§ **Task to carry out**
Could you print every record exactly as it stands?
--------------------------------------------------
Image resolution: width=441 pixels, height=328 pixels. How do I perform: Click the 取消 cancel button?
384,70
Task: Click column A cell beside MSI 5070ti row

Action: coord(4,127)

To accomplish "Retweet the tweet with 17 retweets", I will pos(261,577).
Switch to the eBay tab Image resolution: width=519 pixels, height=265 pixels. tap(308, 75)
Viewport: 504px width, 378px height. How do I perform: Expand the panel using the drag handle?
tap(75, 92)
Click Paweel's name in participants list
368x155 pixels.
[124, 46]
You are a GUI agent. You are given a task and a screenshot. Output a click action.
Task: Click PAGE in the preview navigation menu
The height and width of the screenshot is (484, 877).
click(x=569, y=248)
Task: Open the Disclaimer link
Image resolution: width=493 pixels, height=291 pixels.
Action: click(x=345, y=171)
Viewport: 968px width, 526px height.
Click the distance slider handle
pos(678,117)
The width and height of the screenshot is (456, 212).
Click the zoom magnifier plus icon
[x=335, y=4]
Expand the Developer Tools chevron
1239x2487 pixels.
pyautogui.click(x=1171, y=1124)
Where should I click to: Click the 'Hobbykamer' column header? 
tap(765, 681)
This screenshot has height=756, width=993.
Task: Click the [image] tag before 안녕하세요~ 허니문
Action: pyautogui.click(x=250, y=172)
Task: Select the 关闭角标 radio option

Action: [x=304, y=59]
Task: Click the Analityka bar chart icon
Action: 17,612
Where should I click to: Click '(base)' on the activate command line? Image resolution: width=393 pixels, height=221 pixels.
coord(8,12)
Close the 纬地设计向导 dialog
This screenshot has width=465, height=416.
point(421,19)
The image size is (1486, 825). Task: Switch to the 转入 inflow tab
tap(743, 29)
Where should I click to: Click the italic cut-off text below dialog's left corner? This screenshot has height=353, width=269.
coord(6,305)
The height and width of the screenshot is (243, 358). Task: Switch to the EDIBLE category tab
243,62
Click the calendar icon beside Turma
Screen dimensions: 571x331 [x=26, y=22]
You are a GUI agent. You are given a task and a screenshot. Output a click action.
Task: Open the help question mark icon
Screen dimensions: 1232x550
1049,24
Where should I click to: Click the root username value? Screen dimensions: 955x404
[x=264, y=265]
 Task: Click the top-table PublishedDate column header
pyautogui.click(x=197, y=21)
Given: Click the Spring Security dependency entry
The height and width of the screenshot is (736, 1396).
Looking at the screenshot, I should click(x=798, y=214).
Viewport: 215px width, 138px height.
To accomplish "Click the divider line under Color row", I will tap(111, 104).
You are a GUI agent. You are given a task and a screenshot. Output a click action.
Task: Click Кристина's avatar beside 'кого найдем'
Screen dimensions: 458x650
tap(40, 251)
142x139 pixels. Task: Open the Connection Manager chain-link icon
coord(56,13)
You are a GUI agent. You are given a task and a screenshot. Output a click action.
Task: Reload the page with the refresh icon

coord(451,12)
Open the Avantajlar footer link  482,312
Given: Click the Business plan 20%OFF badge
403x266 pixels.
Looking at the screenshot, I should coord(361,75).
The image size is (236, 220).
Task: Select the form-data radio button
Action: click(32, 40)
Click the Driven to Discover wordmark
--------------------------------------------------
§ **Written response**
Image resolution: width=441 pixels, height=328 pixels. How do I perform: Click the 取消 cancel button?
384,70
Task: Click column A cell beside MSI 5070ti row

Action: coord(4,127)

To accomplish "Retweet the tweet with 17 retweets", I will pos(261,577).
Switch to the eBay tab Image resolution: width=519 pixels, height=265 pixels. tap(308, 75)
Viewport: 504px width, 378px height. How do I perform: Expand the panel using the drag handle?
tap(75, 92)
Click Paweel's name in participants list
368x155 pixels.
[124, 46]
You are a GUI agent. You are given a task and a screenshot. Output a click action.
Task: Click PAGE in the preview navigation menu
The height and width of the screenshot is (484, 877).
click(x=569, y=248)
Task: Open the Disclaimer link
Image resolution: width=493 pixels, height=291 pixels.
Action: click(x=345, y=171)
Viewport: 968px width, 526px height.
Click the distance slider handle
pos(678,117)
The width and height of the screenshot is (456, 212).
Click the zoom magnifier plus icon
[x=335, y=4]
Expand the Developer Tools chevron
1239x2487 pixels.
pyautogui.click(x=1171, y=1124)
Where should I click to: Click the 'Hobbykamer' column header? 
tap(765, 681)
This screenshot has height=756, width=993.
Task: Click the [image] tag before 안녕하세요~ 허니문
Action: pyautogui.click(x=250, y=172)
Task: Select the 关闭角标 radio option

Action: [x=304, y=59]
Task: Click the Analityka bar chart icon
Action: 17,612
Where should I click to: Click '(base)' on the activate command line? Image resolution: width=393 pixels, height=221 pixels.
coord(8,12)
Close the 纬地设计向导 dialog
This screenshot has width=465, height=416.
point(421,19)
The image size is (1486, 825). Task: Switch to the 转入 inflow tab
tap(743, 29)
Where should I click to: Click the italic cut-off text below dialog's left corner? This screenshot has height=353, width=269.
coord(6,305)
The height and width of the screenshot is (243, 358). Task: Switch to the EDIBLE category tab
243,62
Click the calendar icon beside Turma
Screen dimensions: 571x331 [x=26, y=22]
You are a GUI agent. You are given a task and a screenshot. Output a click action.
Task: Open the help question mark icon
Screen dimensions: 1232x550
1049,24
Where should I click to: Click the root username value? Screen dimensions: 955x404
[x=264, y=265]
 Task: Click the top-table PublishedDate column header
pyautogui.click(x=197, y=21)
Given: Click the Spring Security dependency entry
The height and width of the screenshot is (736, 1396).
Looking at the screenshot, I should click(x=798, y=214).
Viewport: 215px width, 138px height.
To accomplish "Click the divider line under Color row", I will tap(111, 104).
You are a GUI agent. You are given a task and a screenshot. Output a click action.
Task: Click Кристина's avatar beside 'кого найдем'
Screen dimensions: 458x650
tap(40, 251)
142x139 pixels. Task: Open the Connection Manager chain-link icon
coord(56,13)
You are a GUI agent. You are given a task and a screenshot. Output a click action.
Task: Reload the page with the refresh icon

coord(451,12)
Open the Avantajlar footer link  482,312
Given: Click the Business plan 20%OFF badge
403x266 pixels.
Looking at the screenshot, I should coord(361,75).
The image size is (236, 220).
Task: Select the form-data radio button
Action: click(32, 40)
Click the Driven to Discover wordmark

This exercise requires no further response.